Now let's look at the distribution using the describe function on the weight column: 

In [13]:
cardio.weight.describe()

count    70000.000000
mean       163.593864
std         31.736885
min         22.046000
25%        143.299000
50%        158.731200
75%        180.777200
max        440.920000
Name: weight, dtype: float64

Clearly we have some outliers. For now let's just pretend like it's completely normal to be a 51 year old man who weights 22 pounds and we will deal with this when we get to outlier detection.

## Bin the weight column
Let's keep things easy by binning our weight column into 50 pound buckets, starting with 50 and including up to 250. Create a list of bins in this range: 

In [33]:
bins = list(range(50, 300, 50))

In [34]:
bins

[50, 100, 150, 200, 250]

Create a list of labels for your bins: 

In [36]:
for x in pd.cut(cardio.weight, bins).unique():
    print(x)

(100, 150]
(150, 200]
(200, 250]
(50, 100]
nan


Now create a column of labels for each row using the pandas cut function: 

In [43]:
labels = ["<= 100", "100-150", "150-200", "200-250"]

In [44]:
cardio["weight_bins"] = pd.cut(cardio.weight, 
                              bins=bins,
                              labels=labels)

In [45]:
cardio.head()

Unnamed: 0,id,age,gender,height,weight,ap_hi,ap_lo,cholesterol,gluc,smoke,alco,active,cardio,weight_bins
0,0,18393,1,168,136.6852,110,80,1,1,0,0,1,0,100-150
1,1,20228,0,156,187.391,140,90,3,1,0,0,1,1,150-200
2,2,18857,0,165,141.0944,130,70,3,1,0,0,0,1,100-150
3,3,17623,1,169,180.7772,150,100,1,1,0,0,1,1,150-200
4,4,17474,0,156,123.4576,100,60,1,1,0,0,0,0,100-150


And now you can use [drop_na()](https://pandas.pydata.org/pandas-docs/stable/reference/api/pandas.DataFrame.dropna.html) to drop any rows where the weight_bins contain NaN values: 

In [49]:
len(cardio)

70000

In [48]:
len(cardio[pd.isnull(cardio).any(axis=1)])

992

In [50]:
cardio = cardio.dropna(axis=0)

In [51]:
# check that we properly dropped null values
assert len(cardio) == 70000-992

## Examine Results
Now we can answer two important questionsa about our dataset. 

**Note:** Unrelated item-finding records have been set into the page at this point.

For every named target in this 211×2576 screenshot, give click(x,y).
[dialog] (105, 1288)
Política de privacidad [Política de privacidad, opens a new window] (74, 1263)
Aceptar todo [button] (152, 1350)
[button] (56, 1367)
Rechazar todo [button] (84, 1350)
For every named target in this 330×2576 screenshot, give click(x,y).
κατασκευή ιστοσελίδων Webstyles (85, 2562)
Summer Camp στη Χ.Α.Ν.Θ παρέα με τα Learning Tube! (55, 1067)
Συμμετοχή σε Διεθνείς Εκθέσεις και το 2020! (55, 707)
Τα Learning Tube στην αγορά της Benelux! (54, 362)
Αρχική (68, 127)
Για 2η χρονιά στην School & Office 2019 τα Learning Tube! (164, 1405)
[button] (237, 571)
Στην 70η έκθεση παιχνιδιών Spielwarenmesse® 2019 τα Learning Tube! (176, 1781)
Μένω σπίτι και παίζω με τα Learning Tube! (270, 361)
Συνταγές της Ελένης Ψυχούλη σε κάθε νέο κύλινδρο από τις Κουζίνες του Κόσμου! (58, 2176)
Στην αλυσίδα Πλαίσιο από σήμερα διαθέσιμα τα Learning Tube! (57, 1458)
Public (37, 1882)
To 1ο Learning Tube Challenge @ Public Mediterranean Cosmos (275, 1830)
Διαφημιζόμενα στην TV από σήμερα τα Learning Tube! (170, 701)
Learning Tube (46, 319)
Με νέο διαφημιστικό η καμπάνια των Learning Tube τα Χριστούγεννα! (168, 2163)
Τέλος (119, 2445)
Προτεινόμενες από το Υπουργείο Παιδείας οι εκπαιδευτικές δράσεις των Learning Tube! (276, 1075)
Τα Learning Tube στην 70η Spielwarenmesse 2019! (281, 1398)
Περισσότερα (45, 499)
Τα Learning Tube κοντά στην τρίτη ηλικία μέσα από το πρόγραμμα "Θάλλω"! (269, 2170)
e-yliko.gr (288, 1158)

1) How many people in each weight bin have cardiovascular disease: 

In [53]:
cardio.groupby('weight_bins')["cardio"].sum()

weight_bins
<= 100       116
100-150    10795
150-200    18506
200-250     4855
Name: cardio, dtype: int64

2) How many men vs women have cardiovascular disease? 

In [56]:
len(cardio[(cardio.gender == 1) & (cardio.cardio == 1)])

12045

And how many men? 

Does this seem like a reasonable way to measure this relationship?